▸ **Problem to solve**
Show every line of the data below that includes the word "agent".
----- Records to use
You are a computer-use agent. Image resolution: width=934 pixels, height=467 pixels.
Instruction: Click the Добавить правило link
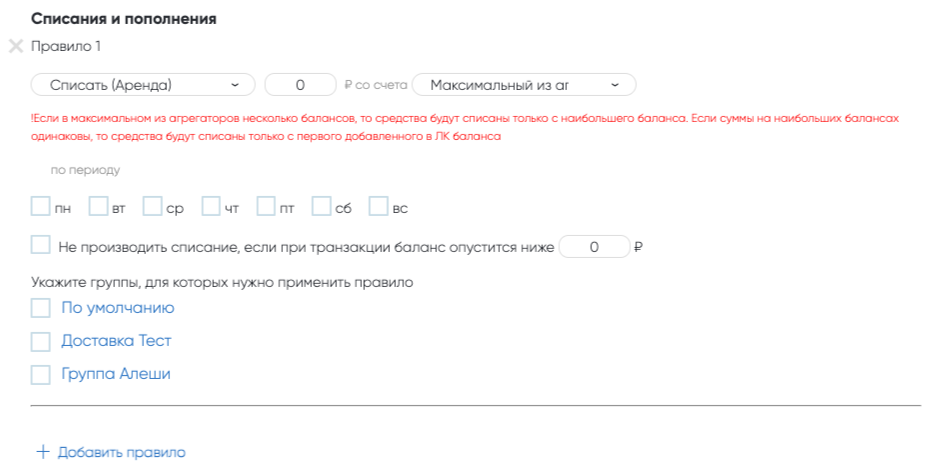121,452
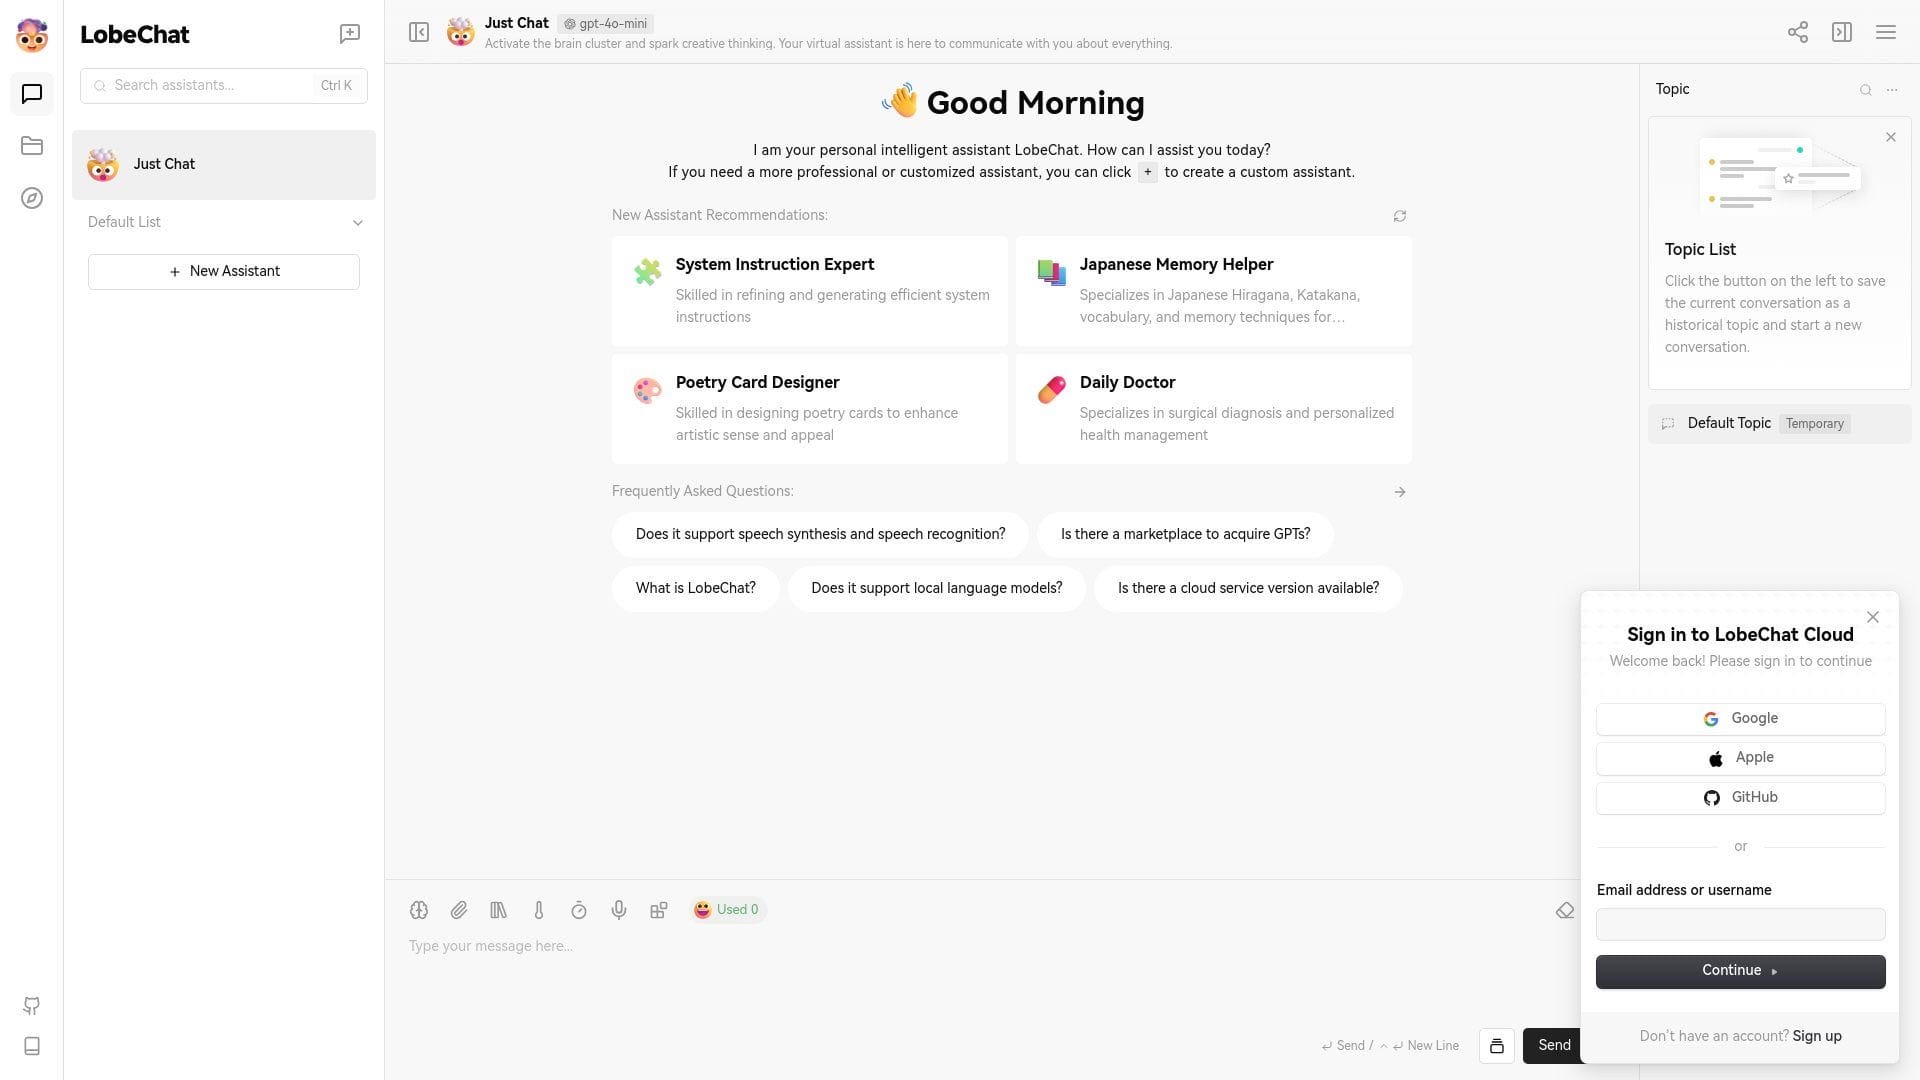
----------
----- Records to use
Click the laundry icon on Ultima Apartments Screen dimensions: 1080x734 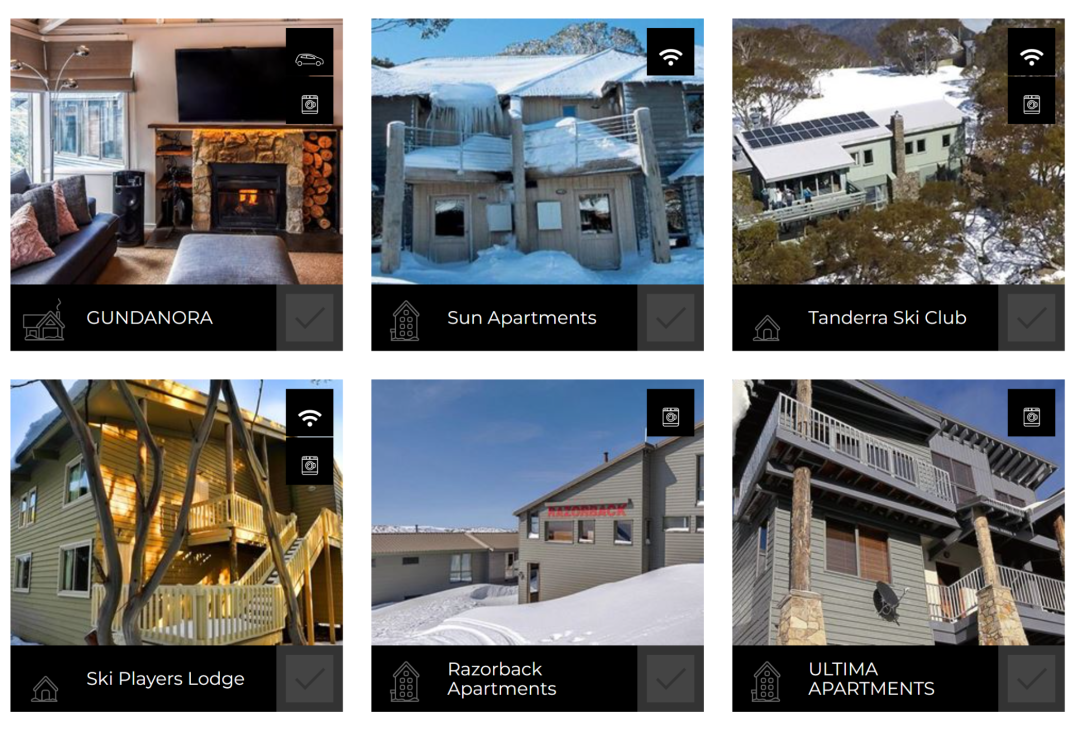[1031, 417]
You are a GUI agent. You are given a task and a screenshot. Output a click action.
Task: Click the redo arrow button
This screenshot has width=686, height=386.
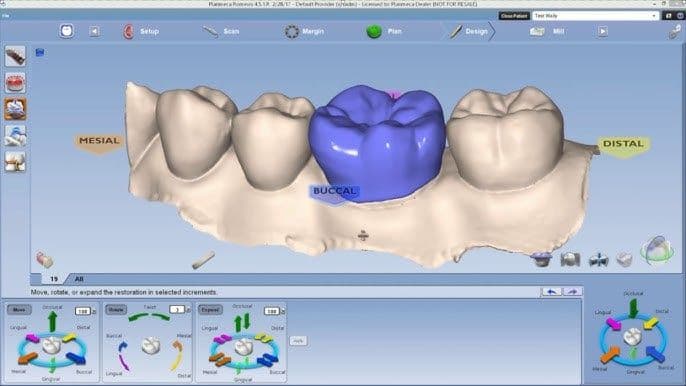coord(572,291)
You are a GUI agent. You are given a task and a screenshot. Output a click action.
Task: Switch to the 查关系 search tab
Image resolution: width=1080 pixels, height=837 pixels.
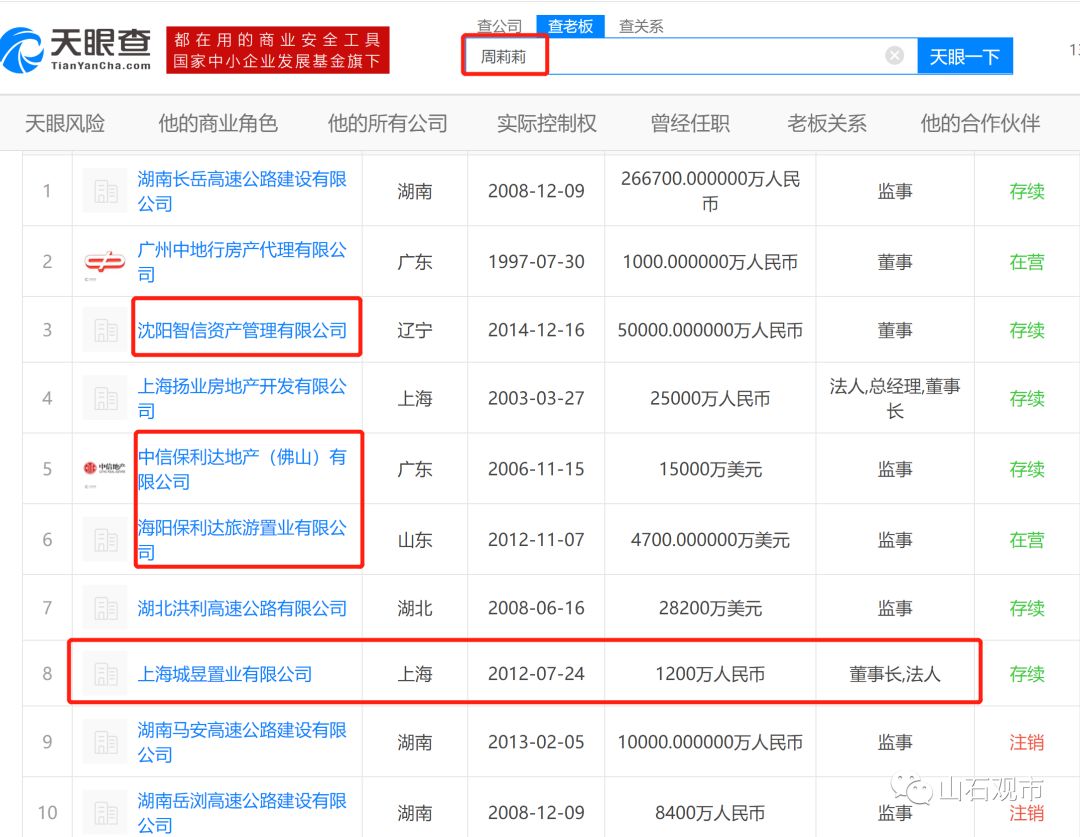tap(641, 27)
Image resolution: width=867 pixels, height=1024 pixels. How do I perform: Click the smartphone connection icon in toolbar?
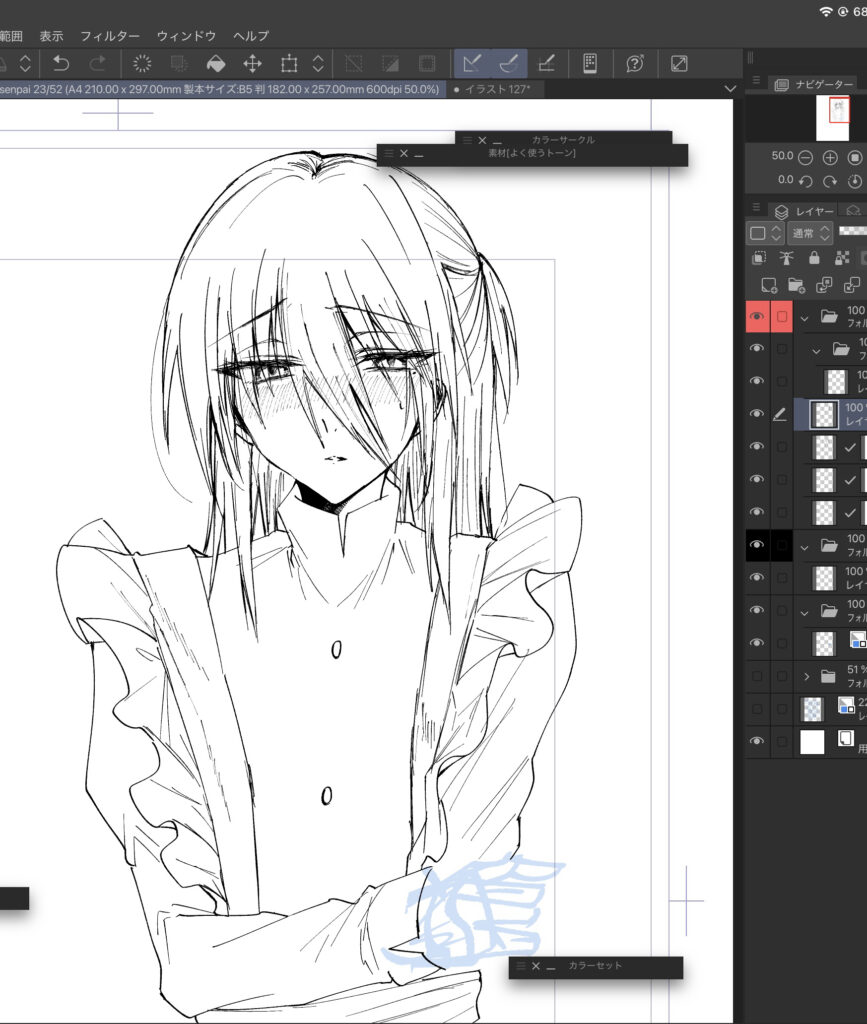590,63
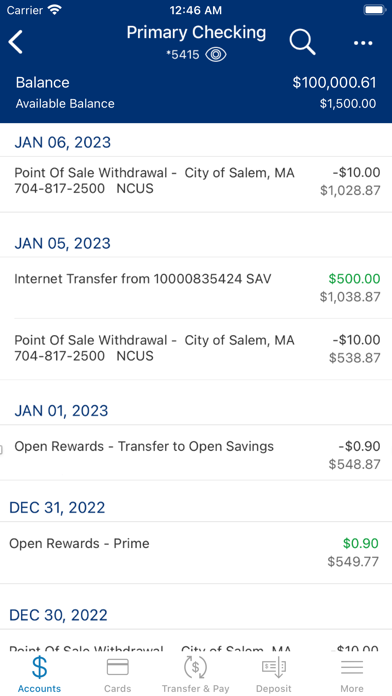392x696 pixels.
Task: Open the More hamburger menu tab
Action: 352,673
----------
----- Records to use
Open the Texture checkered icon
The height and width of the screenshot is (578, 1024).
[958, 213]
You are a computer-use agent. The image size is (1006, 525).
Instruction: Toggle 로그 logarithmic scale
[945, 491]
----------
▸ **Problem solution**
You are a computer-use agent. Image resolution: width=934 pixels, height=467 pixels.
You are a GUI agent. You are given a task and a screenshot. Output a click action.
You are a GUI agent. You are given a task and a screenshot. Output a click action.
You are a computer-use agent. The image size is (1006, 525).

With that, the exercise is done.